Injectable exosome-functionalized extracellular matrix hydrogel for metabolism balance and pyroptosis regulation in intervertebral disc degeneration

Exosome therapy is a promising therapeutic approach for intervertebral disc degeneration (IVDD) and achieves its therapeutic effects by regulating metabolic disorders, the microenvironment and cell homeostasis with the sustained release of microRNAs, proteins, and transcription factors. However, the rapid clearance and disruption of exosomes are the two major challenges for the application of exosome therapy in IVDD. Herein, a thermosensitive acellular extracellular matrix (ECM) hydrogel coupled with adipose-derived mesenchymal stem cell (ADSC) exosomes (dECM@exo) that inherits the superior properties of nucleus pulposus tissue and ADSCs was fabricated to ameliorate IVDD. This thermosensitive dECM@exo hydrogel system can provide not only in situ gelation to replenish ECM leakage in nucleus pulposus cells (NPCs) but also an environment for the growth of NPCs.

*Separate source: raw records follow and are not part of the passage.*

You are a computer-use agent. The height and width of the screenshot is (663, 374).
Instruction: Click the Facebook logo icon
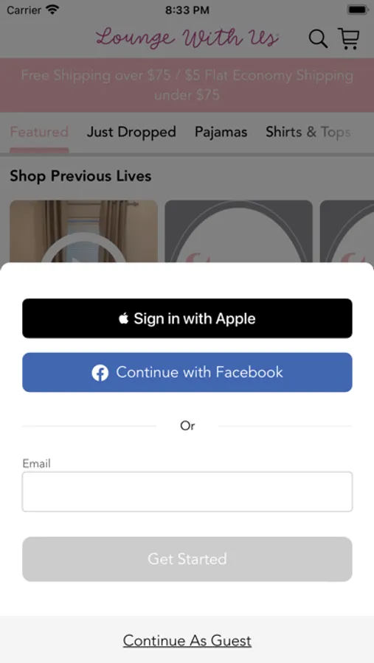coord(100,373)
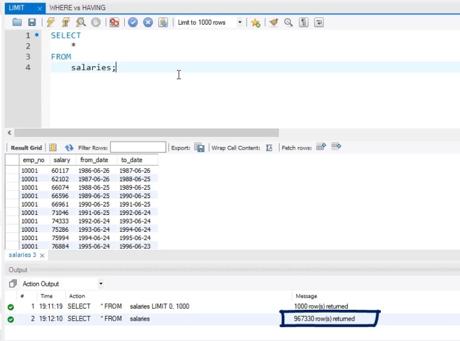Open find panel via magnifier icon

pyautogui.click(x=288, y=22)
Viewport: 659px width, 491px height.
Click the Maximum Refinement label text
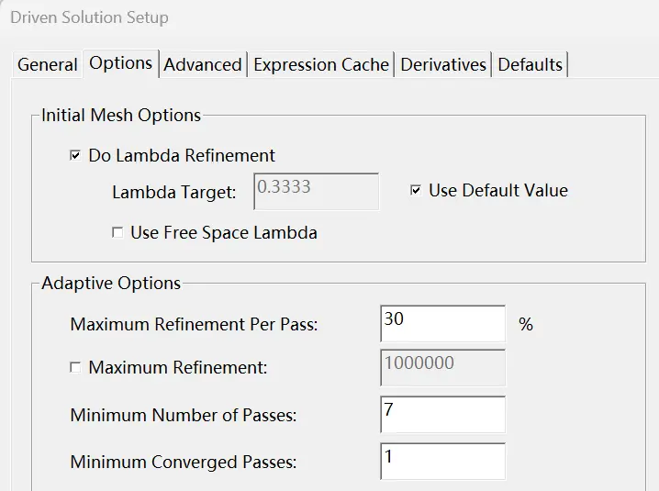pos(178,367)
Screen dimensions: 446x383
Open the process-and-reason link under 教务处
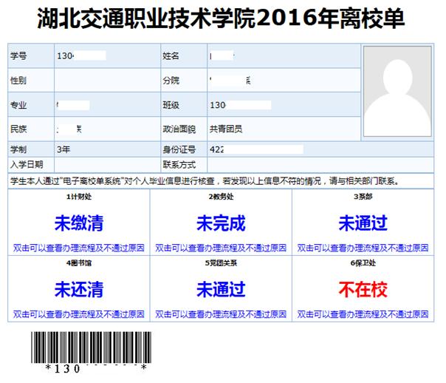click(x=221, y=248)
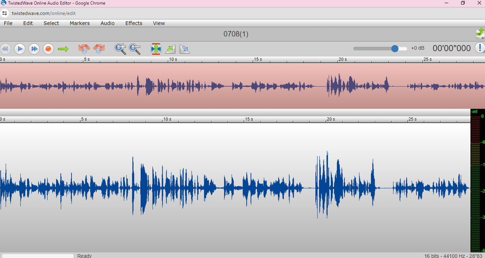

In addition, sustained release of ADSC-derived exosomes from this system regulates matrix synthesis and degradation by regulating matrix metalloproteinases (MMPs) and inhibits pyroptosis by mitigating the inflammatory response in vitro. Animal results demonstrated that the dECM@exo hydrogel system maintained early IVD microenvironment homeostasis and ameliorated IVDD. This functional system can serve as a powerful platform for IVD drug delivery and biotherapy and an alternative therapy for IVDD.

Automated summary

Exosome therapy is a promising approach for treating intervertebral disc degeneration (IVDD) by regulating metabolic disorders, the microenvironment, and cell homeostasis through sustained release of microRNAs, proteins, and transcription factors. The thermosensitive dECM@exo hydrogel system, coupled with adipose-derived mesenchymal stem cell exosomes, provides in situ gelation to replenish ECM leakage in nucleus pulposus cells and environment for their growth, while regulating matrix synthesis, degradation, and inhibiting inflammatory responses. Animal studies show that this system helps maintain early IVD microenvironment homeostasis and can potentially serve as a powerful platform for drug delivery and therapy for IVDD.